## WHAT THE EXERCISE ASKS
Report every line from the material that contains the word "node".

## INFORMATION SHOWN
==================================================
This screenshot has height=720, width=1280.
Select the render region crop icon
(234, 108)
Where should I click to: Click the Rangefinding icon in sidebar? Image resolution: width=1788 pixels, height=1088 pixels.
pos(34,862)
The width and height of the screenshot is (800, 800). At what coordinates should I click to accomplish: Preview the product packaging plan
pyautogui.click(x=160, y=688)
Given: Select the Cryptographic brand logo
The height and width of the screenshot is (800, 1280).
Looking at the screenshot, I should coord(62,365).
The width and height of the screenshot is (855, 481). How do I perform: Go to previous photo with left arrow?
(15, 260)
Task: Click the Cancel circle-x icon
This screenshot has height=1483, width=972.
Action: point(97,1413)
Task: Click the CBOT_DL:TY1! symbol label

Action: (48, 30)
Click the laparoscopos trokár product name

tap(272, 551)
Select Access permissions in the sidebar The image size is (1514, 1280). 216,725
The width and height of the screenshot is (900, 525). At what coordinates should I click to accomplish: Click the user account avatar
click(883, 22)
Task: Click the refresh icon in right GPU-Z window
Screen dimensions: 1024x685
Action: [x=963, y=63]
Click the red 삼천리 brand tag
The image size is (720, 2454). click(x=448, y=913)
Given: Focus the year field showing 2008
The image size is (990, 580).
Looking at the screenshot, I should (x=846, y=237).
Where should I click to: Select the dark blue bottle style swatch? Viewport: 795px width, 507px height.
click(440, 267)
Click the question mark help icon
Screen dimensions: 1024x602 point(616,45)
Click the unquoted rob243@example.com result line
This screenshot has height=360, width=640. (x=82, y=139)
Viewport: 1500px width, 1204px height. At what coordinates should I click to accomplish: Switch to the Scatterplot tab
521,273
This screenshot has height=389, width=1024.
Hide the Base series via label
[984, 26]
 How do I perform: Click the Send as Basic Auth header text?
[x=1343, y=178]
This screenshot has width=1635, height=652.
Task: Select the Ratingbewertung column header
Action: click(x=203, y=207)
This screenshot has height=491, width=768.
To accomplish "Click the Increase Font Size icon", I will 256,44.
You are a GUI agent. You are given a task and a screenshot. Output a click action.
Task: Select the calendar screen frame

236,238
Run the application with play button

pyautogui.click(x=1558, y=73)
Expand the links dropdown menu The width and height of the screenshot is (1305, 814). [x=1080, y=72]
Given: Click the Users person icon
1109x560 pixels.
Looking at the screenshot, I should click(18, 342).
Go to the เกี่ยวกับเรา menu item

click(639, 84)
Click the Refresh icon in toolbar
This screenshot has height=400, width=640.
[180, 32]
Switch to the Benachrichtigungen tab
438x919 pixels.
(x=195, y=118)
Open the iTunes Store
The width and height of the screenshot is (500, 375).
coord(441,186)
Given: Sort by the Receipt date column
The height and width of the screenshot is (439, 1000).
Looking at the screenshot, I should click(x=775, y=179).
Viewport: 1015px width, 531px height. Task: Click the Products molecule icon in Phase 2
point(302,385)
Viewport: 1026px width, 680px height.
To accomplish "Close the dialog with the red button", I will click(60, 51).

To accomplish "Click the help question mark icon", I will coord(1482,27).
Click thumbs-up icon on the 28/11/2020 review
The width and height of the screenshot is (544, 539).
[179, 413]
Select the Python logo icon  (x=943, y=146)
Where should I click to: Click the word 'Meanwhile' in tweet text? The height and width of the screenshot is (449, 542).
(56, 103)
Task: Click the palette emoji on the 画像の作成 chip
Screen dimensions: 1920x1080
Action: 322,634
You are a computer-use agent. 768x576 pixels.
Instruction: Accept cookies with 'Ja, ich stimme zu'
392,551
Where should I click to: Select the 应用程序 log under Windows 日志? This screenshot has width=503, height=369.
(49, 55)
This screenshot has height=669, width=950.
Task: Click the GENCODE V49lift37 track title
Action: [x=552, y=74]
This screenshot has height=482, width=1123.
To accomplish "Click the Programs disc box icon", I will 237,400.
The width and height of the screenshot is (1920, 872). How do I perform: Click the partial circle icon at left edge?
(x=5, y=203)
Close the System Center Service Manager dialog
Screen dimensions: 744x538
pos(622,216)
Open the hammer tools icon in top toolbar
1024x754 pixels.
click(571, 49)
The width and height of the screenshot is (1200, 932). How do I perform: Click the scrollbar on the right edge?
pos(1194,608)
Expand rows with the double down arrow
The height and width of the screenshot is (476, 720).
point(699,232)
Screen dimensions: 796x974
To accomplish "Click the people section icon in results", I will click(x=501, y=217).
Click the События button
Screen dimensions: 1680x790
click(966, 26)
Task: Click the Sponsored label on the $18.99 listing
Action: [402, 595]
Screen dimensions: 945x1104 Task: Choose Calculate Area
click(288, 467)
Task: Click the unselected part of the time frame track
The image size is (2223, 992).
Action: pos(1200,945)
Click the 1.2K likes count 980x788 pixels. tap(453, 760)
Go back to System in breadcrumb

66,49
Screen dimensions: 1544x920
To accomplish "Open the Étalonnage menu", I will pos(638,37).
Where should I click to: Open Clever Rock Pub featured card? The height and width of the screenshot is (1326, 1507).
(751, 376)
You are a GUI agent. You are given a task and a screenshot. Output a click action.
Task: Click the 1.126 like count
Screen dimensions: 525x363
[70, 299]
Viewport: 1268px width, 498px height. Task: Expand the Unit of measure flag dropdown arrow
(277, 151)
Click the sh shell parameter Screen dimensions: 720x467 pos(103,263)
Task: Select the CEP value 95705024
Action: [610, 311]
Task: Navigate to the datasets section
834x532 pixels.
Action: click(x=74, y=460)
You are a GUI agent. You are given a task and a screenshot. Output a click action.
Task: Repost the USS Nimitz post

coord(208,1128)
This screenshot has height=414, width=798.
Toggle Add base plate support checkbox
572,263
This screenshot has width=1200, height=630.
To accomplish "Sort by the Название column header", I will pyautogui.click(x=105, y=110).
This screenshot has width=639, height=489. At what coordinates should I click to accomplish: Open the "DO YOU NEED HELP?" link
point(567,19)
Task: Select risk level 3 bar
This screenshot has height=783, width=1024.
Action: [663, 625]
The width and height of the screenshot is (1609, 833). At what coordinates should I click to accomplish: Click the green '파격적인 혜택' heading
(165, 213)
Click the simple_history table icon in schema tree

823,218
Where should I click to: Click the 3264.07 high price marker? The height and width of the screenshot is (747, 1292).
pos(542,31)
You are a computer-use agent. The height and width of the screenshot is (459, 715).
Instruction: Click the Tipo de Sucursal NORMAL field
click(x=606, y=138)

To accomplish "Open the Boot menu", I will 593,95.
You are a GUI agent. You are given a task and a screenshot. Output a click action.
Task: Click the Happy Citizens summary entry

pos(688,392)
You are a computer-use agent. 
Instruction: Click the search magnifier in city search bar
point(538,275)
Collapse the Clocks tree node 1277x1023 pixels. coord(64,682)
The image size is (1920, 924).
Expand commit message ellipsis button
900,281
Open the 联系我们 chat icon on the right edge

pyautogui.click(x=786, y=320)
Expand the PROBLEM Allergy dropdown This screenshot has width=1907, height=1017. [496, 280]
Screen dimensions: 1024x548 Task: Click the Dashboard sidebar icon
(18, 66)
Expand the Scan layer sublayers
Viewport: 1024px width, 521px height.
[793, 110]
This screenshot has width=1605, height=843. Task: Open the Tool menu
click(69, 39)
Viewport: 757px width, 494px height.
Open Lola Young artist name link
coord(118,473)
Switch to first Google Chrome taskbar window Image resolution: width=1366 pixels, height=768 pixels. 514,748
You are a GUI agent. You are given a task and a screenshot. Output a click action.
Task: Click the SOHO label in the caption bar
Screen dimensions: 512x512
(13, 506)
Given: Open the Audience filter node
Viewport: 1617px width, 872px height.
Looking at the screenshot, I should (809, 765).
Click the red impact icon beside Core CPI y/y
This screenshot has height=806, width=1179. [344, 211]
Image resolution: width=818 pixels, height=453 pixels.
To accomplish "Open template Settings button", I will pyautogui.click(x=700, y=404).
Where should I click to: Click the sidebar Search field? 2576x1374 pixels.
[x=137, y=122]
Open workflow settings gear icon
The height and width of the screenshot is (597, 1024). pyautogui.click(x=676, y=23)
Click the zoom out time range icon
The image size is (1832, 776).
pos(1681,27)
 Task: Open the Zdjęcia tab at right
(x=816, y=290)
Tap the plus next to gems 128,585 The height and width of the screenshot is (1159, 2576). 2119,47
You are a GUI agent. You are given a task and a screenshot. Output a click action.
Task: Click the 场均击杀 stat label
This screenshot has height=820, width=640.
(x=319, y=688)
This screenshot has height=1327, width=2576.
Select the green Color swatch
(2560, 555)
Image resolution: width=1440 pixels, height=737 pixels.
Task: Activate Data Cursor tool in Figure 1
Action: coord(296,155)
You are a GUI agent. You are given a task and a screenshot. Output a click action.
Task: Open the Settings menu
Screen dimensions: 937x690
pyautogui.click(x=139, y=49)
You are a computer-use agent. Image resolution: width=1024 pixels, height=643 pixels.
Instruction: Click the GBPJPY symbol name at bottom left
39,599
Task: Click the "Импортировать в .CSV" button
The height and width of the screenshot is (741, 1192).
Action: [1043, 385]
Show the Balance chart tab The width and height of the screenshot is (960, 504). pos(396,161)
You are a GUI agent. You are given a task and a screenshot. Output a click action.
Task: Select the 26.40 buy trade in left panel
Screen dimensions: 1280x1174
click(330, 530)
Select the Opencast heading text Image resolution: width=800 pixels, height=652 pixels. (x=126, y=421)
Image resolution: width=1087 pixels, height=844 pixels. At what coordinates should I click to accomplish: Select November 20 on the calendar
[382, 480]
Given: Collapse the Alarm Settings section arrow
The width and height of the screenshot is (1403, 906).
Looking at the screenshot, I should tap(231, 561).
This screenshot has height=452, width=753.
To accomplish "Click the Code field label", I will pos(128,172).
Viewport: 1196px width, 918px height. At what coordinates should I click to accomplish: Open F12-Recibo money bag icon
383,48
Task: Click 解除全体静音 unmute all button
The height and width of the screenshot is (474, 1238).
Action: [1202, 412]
==================================================
## REPLY TO THE EXERCISE
Collapse the Clocks tree node 1277x1023 pixels. coord(64,682)
Given: Open the Audience filter node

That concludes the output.